Estimados colegas, comparto mi opinión sobre esta noticia: el gasto en prevención de desastres en el Perú sigue siendo marginal, priorizando la reacción tardía sobre la planificación técnica. Esta ineficiencia estructural no es solo una falta de fondos, sino una carencia de estrategia legal en la ejecución de la inversión pública.
Desde mi perspectiva como experto en Contratación Pública y Arbitraje, la brecha en prevención representa una oportunidad crítica para transformar cómo el Estado y el sector privado gestionan proyectos de infraestructura de protección. La inversión preventiva exige contratos sofisticados que minimicen controversias y aseguren la continuidad de la obra frente a imprevistos climáticos. Las entidades públicas y los contratistas que no cuentan con una asesoría legal especializada desde la estructuración del proceso están destinados al arbitraje ineficiente, a las penalidades o, peor aún, a la paralización total de proyectos vitales.

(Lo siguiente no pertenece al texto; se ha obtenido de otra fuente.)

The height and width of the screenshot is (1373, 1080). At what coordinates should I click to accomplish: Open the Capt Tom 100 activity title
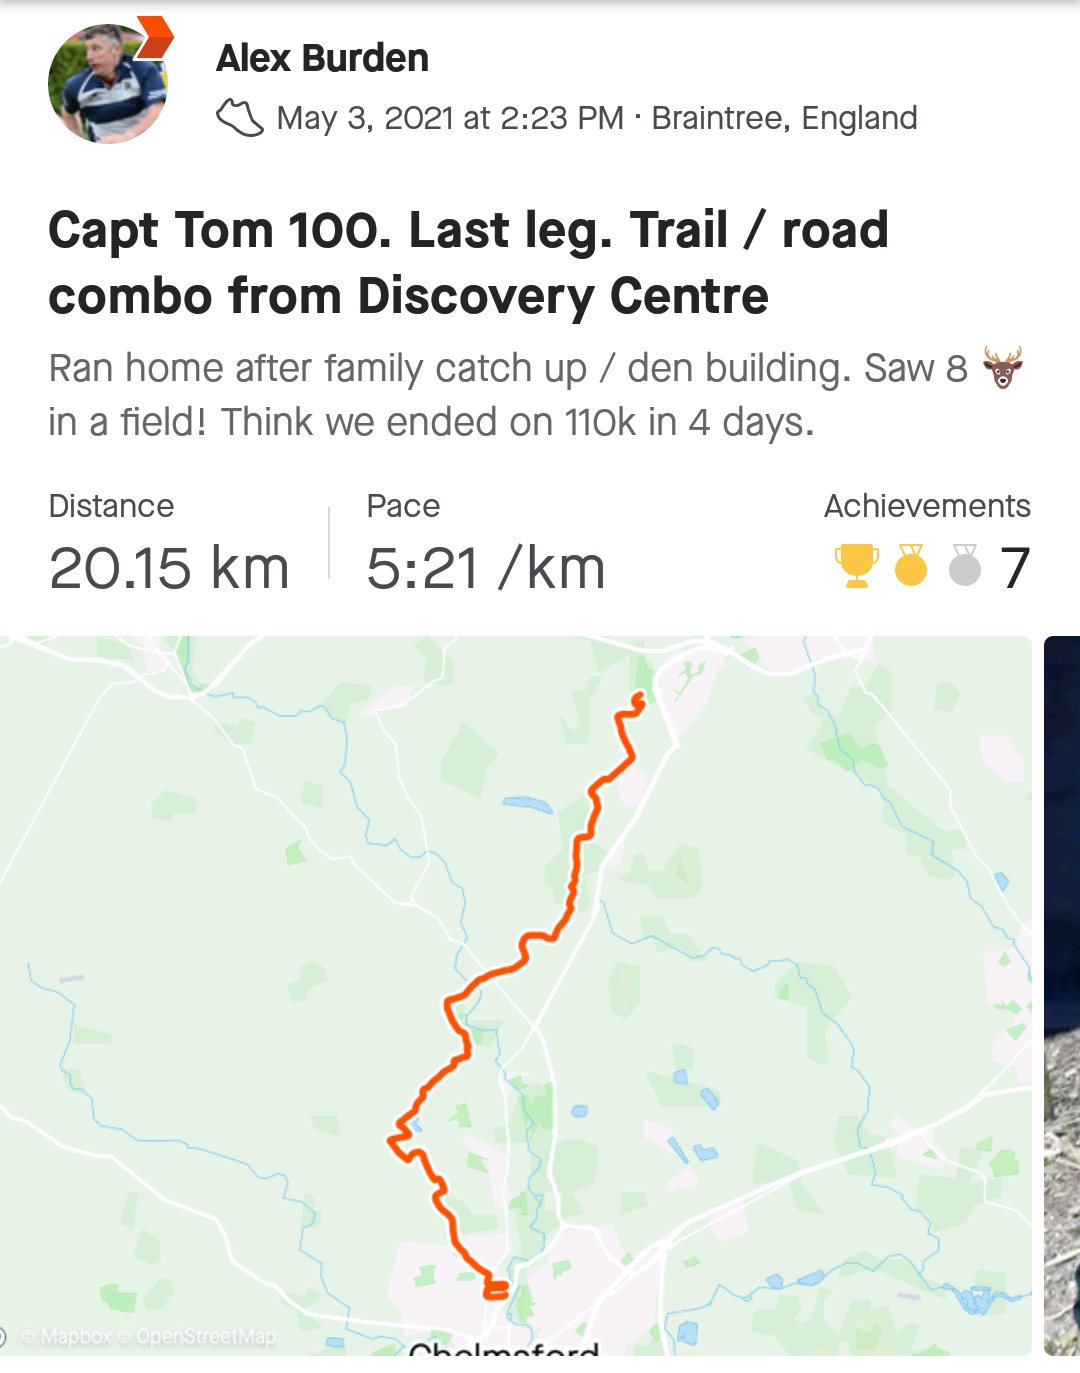[x=468, y=263]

La ventaja competitiva hoy reside en la gestión estratégica de riesgos contractuales. Un diseño legal sólido y una defensa técnica de alto nivel en arbitrajes de inversión no son gastos accesorios, sino el blindaje necesario para que el presupuesto se convierta en obras reales y seguras. La prevención técnica requiere, obligatoriamente, de prevención legal.
Predigo que solo aquellos actores que integren expertos en derecho administrativo y resolución de conflictos desde la licitación lograrán ejecutar proyectos de prevención exitosos y rentables. La improvisación en este sector es el camino más directo hacia la responsabilidad administrativa y el fracaso financiero; contratar experiencia probada es la única vía para garantizar seguridad jurídica y desarrollo nacional.